At which point, he promptly told me not to fill that time doing nothing but light therapy, and visualization, and meditation, and yoga, and tai chi, and reading self-help books instead.  Because my baby knows me well.  And I was totally mentally crossing out every administrative item and replacing it with something I feel like I “should” be doing from the getting better list instead.

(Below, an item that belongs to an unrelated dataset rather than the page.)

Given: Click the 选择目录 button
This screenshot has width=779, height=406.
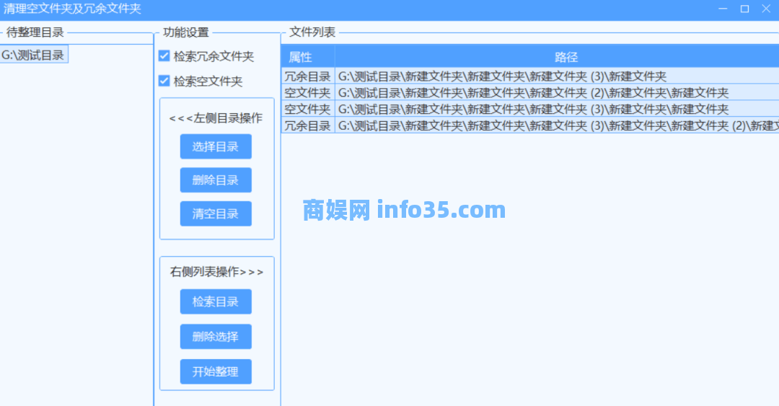Looking at the screenshot, I should point(216,146).
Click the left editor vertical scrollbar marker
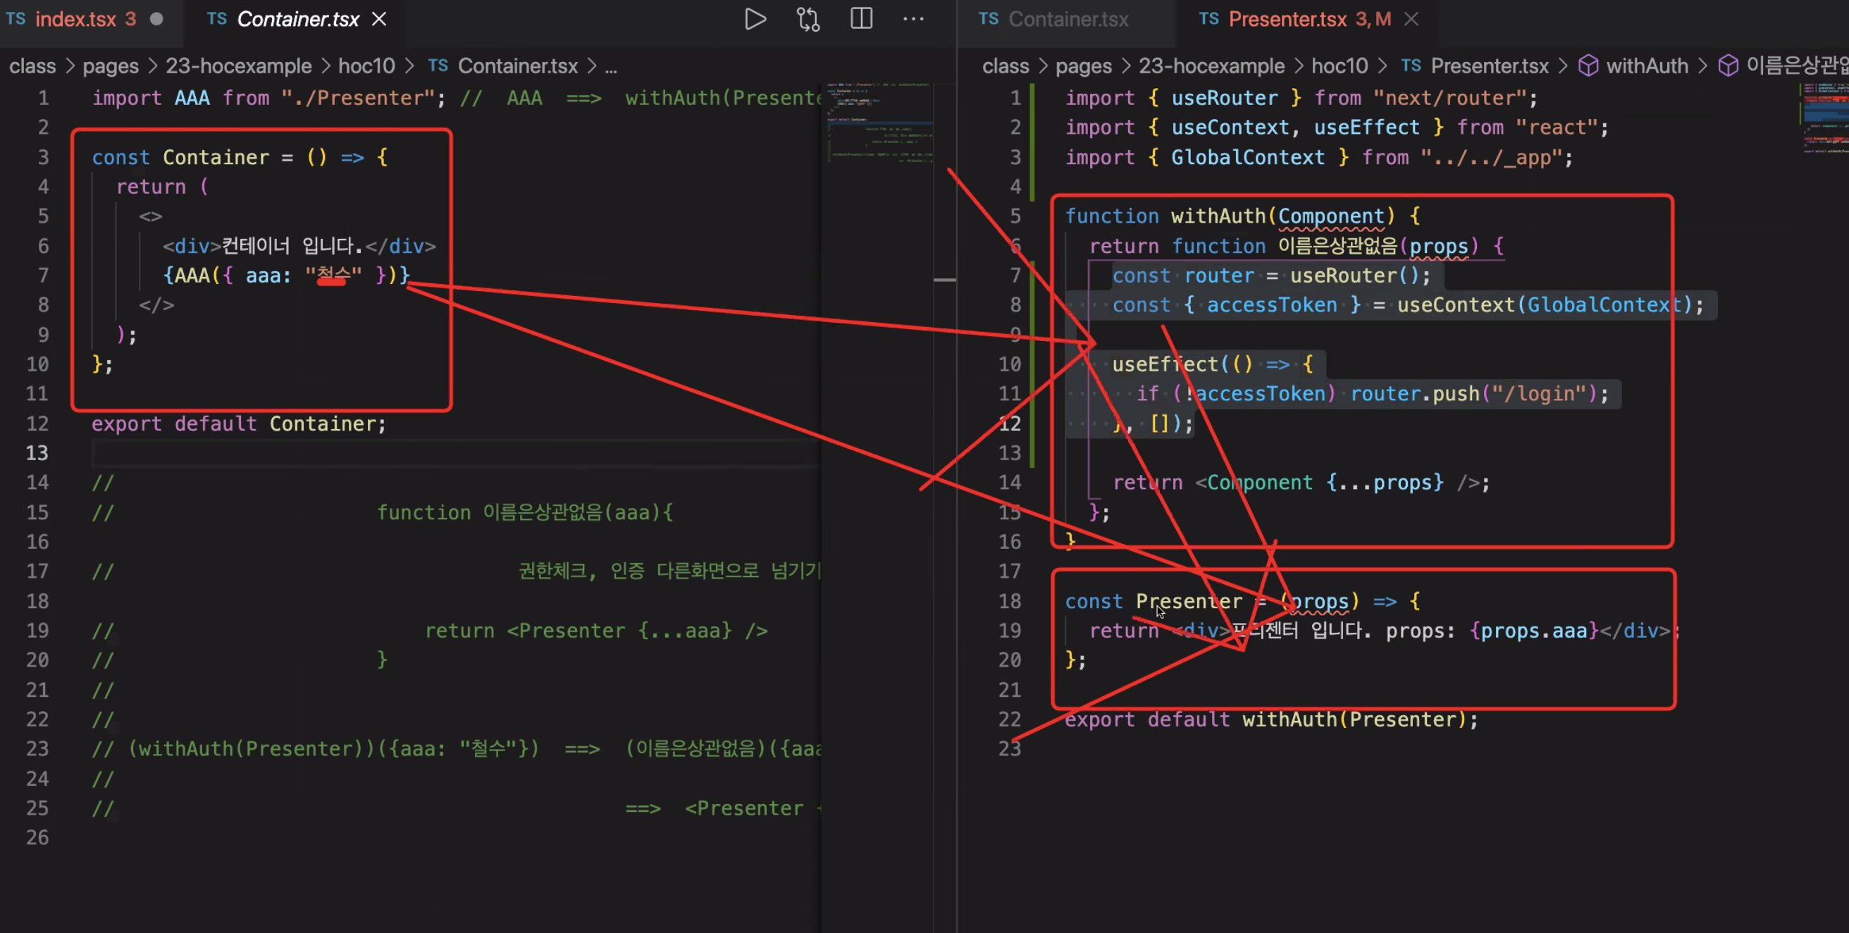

And I may have ended up just sitting down now, at 6:13pm, for my first focused bout of “relaxation time.”  But I had good excuses, I swear.  Okay, maybe not good ones, but excuses.  Okay, maybe I can’t remember what I did between 3 and 6 today.  But I’m sure it was important.  It’s just so freaking hard to STOP when I think I can manage to GO.

I think I currently only come in the flavours of Burnt Out or Hyperdrive.  All poetically cyclic, I know.

Also, in answering comments on the previous post, I realized that stick people cannot hug and kiss at the same time, nor can they look at each other during sex.  Poor stick people.  That would be sad for them.

Large, bulbous heads are not always as much of an asset as one might initially think.